Brown University researchers have developed an artificial intelligence model that can generate movement in robots and animated figures in much the same way that AI models like ChatGPT generate text.
A document outlining this research is
published
on the
arXiv
preprint server.
The MotionGlot model allows users to easily input actions like “move forward a bit then turn right,” and the system will create precise depictions of these movements to control robots or digital avatars.
According to the researchers, the primary advancement of this model lies in its capacity to “convert” movement between different types of robots and figures, ranging from humanoid models to quadrupedal designs and more. This capability allows for the creation of movements suitable for various robotic forms and numerous spatial arrangements and scenarios.
Sudarshan Harithas, a Ph.D. student in computer science at Brown University, leading this research stated, ‘We’re viewing movement as an additional form of communication.’ He further explained, ‘Just like translating between different spoken languages—such as from English to Chinese—we can now convert command-oriented speech into equivalent movements applicable across various forms. This opens up numerous potential uses.’
The findings will be shared later this month at the
2025 Global Symposium on Robotics and Automation
in Atlanta. The work was co-authored by Harithas and his advisor, Srinath Sridhar, an assistant professor of computer science at Brown.
Large language models such as ChatGPT produce text via a mechanism known as “subsequent token forecasting.” This method involves dividing language into a sequence of tokens—these can be whole words or smaller segments like letters. When provided with one token or an array of them, the language model predicts what the following token could possibly be.

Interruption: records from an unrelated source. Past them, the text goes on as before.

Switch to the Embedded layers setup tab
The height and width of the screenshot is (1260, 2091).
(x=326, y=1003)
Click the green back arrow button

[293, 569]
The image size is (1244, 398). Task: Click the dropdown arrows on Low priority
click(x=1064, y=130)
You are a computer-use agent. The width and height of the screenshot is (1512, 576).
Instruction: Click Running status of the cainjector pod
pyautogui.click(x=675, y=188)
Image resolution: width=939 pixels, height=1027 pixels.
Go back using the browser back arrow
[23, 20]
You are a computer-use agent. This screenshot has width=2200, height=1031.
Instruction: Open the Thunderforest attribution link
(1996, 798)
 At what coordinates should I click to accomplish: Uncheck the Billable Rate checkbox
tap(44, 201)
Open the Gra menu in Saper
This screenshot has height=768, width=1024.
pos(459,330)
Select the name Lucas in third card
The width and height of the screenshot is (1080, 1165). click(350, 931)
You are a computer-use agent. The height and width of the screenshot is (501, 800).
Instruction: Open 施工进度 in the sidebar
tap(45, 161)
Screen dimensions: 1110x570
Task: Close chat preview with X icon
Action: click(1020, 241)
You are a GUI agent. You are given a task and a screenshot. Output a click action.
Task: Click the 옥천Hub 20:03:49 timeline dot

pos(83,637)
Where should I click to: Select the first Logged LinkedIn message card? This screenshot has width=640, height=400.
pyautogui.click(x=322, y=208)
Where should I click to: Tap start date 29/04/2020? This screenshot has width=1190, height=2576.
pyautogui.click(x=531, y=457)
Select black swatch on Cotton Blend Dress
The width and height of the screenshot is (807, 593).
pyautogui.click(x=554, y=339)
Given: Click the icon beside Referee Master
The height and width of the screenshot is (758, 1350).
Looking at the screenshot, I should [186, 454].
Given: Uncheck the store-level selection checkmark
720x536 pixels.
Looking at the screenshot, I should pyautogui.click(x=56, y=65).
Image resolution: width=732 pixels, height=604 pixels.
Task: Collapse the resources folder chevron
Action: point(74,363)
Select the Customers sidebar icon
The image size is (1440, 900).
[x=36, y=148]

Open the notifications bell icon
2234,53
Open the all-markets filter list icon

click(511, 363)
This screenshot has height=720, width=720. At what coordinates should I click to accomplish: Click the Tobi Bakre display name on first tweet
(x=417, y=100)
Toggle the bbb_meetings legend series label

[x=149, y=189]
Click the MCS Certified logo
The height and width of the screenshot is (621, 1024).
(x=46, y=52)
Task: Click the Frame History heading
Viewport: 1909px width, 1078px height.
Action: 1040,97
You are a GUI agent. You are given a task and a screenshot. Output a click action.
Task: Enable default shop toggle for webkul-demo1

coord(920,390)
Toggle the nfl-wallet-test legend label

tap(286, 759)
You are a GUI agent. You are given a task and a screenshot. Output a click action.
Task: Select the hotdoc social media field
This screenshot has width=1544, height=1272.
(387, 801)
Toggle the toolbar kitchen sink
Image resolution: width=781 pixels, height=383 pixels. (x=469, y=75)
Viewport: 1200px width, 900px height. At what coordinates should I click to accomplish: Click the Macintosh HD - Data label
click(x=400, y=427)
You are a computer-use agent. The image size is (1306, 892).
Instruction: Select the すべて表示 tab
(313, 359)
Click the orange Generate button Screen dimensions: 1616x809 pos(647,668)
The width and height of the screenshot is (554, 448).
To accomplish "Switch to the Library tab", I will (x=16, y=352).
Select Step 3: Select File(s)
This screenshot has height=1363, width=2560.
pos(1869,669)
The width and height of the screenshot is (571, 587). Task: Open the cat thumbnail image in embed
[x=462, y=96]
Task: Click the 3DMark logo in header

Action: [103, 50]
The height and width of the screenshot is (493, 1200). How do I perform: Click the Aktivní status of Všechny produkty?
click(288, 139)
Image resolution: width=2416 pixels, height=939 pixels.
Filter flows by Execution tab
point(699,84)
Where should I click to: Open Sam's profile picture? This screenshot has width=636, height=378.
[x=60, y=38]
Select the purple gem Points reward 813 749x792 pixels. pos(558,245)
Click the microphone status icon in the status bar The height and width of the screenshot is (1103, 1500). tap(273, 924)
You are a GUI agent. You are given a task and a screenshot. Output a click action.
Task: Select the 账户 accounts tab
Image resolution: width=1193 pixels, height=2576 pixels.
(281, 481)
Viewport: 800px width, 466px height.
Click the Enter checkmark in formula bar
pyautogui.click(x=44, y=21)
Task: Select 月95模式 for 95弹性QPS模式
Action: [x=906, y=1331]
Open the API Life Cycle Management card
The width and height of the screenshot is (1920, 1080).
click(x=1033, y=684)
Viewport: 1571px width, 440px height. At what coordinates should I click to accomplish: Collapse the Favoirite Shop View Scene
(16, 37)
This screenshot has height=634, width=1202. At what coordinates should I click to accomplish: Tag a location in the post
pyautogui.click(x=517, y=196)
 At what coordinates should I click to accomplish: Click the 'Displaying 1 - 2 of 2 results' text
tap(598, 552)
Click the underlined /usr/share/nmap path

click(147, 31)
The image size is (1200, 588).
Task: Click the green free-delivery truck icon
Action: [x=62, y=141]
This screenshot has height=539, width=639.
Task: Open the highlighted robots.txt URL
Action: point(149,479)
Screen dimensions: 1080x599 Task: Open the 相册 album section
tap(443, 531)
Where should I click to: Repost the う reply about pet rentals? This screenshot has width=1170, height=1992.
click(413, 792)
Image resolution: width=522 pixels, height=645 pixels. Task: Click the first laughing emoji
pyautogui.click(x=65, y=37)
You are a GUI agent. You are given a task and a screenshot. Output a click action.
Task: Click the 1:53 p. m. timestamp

These models have proven highly effective in producing text, prompting researchers to adopt comparable strategies for motion generation. Essentially, they decompose elements of movement such as individual leg positions during walking into distinct units called tokens. After this segmentation, smooth motions can then be created via the process of predicting subsequent tokens.
A difficulty with this method lies in how actions performed by individuals of varying body types can appear quite distinct from each other. To illustrate, consider someone taking their canine companion for a stroll along the sidewalk: although they share the term “walking,” their movements vary significantly. The human remains erect using just two limbs, whereas the dog moves about on four paws.
As per Harithas, MotionGlot has the capability to convey the essence of walking across different forms. Hence, when a user instructs a character to “move ahead in a direct path,” the proper movement will result regardless of whether they are directing a human-like entity or a robotic canine.
To train their model, the researchers used two datasets, each containing hours of annotated motion data. QUAD-LOCO features dog-like quadruped robots performing a variety of actions along with rich text describing those movements. A similar dataset called QUES-CAP contains real human movement, along with detailed captions and annotations appropriate to each movement.
Using that training data, the model reliably generates appropriate actions from text prompts, even actions it has never specifically seen before. In testing, the model was able to recreate specific instructions, like “a robot walks backwards, turns left and walks forward,” as well as more abstract prompts like “a robot walks happily.”
It can utilize motion to respond to queries. Upon being asked, “Could you demonstrate movement in cardiovascular exercise?”, the model produces an animation of someone running.
They perform optimally when trained with extensive datasets,” Sridhar stated. “Should we manage to gather large-scale data, scaling up the model would be straightforward.
According to the researchers, the model’s present capabilities and flexibility across various forms hold potential for applications in human-robot interaction, gaming and virtual environments, as well as digital animation and video creation. They intend to release both the model and its source code openly, enabling other scientists to utilize and further develop this work.
More information:
Sudarshan Harithas et al., MotionGlot: A Multi-Embodied Motion Creation Model,
arXiv
(2024).
DOI: 10.48550/arxiv.2410.16623
Provided by Brown University
This tale was initially released on
Tech Xplore
. Subscribe to our
newsletter
For the most recent science and technology news updates.